To support community geography, we are developing a platform called National Geographic FieldScope, a web-based geographic information system (GIS) that allows members of an online community to upload georeferenced data and media objects and to use GIS tools to visualize and analyze the community's data. FieldScope builds on 1990s-era research and development looking at the application of geotechnologies to support learning (Edelson et al. 1999), which culminated in the creation of My World GIS, a general-purpose GIS designed for use in schools and universities (Edelson and Russell 2006; Edelson et al. 2008). Initially developed as a way to bring My World's tools for archival data analysis to a broader audience via the internet, FieldScope rapidly evolved into a platform to support citizen science. With a grant from the National Science Foundation, NGS is transforming FieldScope to support large (and large numbers of) communities.
Although many citizen-science tools exist or are under development (Newman et al. 2011), FieldScope is distinguished by three factors. First, FieldScope's primary goal is education – it is designed to support learning through the pursuit of scientific inquiry. Second, FieldScope seeks to enable organizations with limited funds and technical expertise to deploy a community geography project with full visualization and analysis functionality. Finally, FieldScope supports a broad variety of investigations across a range of disciplines, albeit restricted to georeferenced data.
There are two challenges in the development of FieldScope in relation to achieving its primary goal: (1) providing tools that allow citizen scientists – who have historically been limited to data collection activities – to analyze data and share findings (Bonney et al. 2009) and (2) providing students and the general public with access to visualization and analysis functions used by scientists. The FieldScope platform enables organizers of community geography projects to create a website where community members can upload data using project-specific protocols; view and interpret the collected data using interactive maps, tables, and graphs; analyze the data using functions selected by scientists; and even use the data to run computational models.
Currently, FieldScope is being used by water-quality monitoring projects in the Chesapeake Bay and Elwha River watersheds; by Project BudBurst, a national plant phenology program associated with the National Ecological Observatory Network (Figure 2); and Frog-Watch USA, a national amphibian monitoring program led by the Association of Zoos and Aquariums. It has also been applied in conducting biodiversity inventories in three national parks, as part of the US National Park Service's BioBlitz program (Figure 1).

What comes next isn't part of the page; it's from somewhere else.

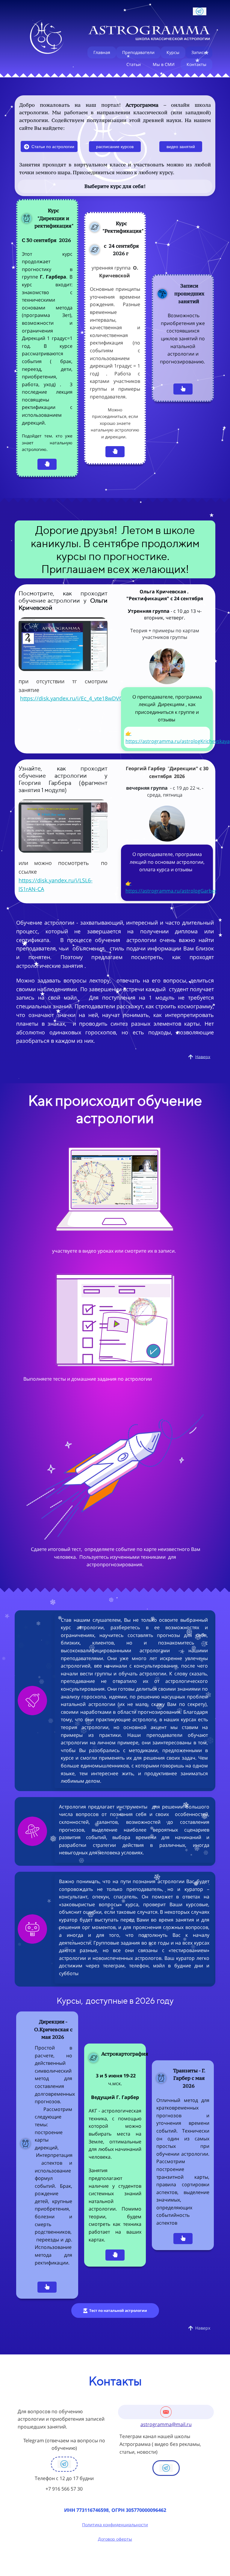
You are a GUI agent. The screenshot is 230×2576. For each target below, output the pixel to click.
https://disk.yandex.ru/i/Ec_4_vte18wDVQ (71, 698)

During the next 3 years, FieldScope will expand to provide social networking tools that will allow users to collaborate and discuss their work and “project builder” tools that permit non-programmers to create and administer new FieldScope projects, as well as to evaluate outcomes for participants in FieldScope-supported projects and organizers of FieldScope communities.
Ultimately, FieldScope will become a “place” where citizen scientists gather to share data and make mutually beneficial connections to places and people. In addition, we hope to understand how citizen scientists learn science and geography through their involvement with community geography and the use of FieldScope, thereby contributing to the growing field of citizen science.